» **Selected passage**:
┄┄┄┄┄┄┄┄┄┄┄┄┄┄┄┄┄┄┄┄

Finterview: Poynt's Ray Tanaka

Poynt's CTO Ray Tanaka talks POS, the future of online commerce, and the commoditization of payments processing

Ray Tanaka is the Chief Technology Officer at Poynt, the first smart payment terminal and open commerce platform. Tanaka started his career at Silicon Graphics, and was part of the team at PayPal that helped the company move from being eBay-dependent to being its own wildly successful payments processor. After PayPal, he ran developer organizations for Magento, a platform that processed about a quarter of all e-commerce. Tanaka’s many experiences building and scaling payments companies led him to Poynt. Chelsea Allison of Plaid chatted with Tanaka about the trouble with current POS systems, the future of online commerce, and the commoditization of payments processing. This interview has been edited for brevity and clarity.

CA: What prompted you to start building Poynt, and what were the problems you saw that Poynt could uniquely solve?

┄┄┄┄┄┄┄┄┄┄┄┄┄┄┄┄┄┄┄┄

» **Supplied information**:
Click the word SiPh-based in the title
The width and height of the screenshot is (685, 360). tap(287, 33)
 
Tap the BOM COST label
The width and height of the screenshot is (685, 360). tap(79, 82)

┄┄┄┄┄┄┄┄┄┄┄┄┄┄┄┄┄┄┄┄

Copy word for word the part of the Ray Tanaka interview above that opens with the words containing "Poynt's CTO Ray" and closes with "brevity and clarity.".

Poynt's CTO Ray Tanaka talks POS, the future of online commerce, and the commoditization of payments processing

Ray Tanaka is the Chief Technology Officer at Poynt, the first smart payment terminal and open commerce platform. Tanaka started his career at Silicon Graphics, and was part of the team at PayPal that helped the company move from being eBay-dependent to being its own wildly successful payments processor. After PayPal, he ran developer organizations for Magento, a platform that processed about a quarter of all e-commerce. Tanaka’s many experiences building and scaling payments companies led him to Poynt. Chelsea Allison of Plaid chatted with Tanaka about the trouble with current POS systems, the future of online commerce, and the commoditization of payments processing. This interview has been edited for brevity and clarity.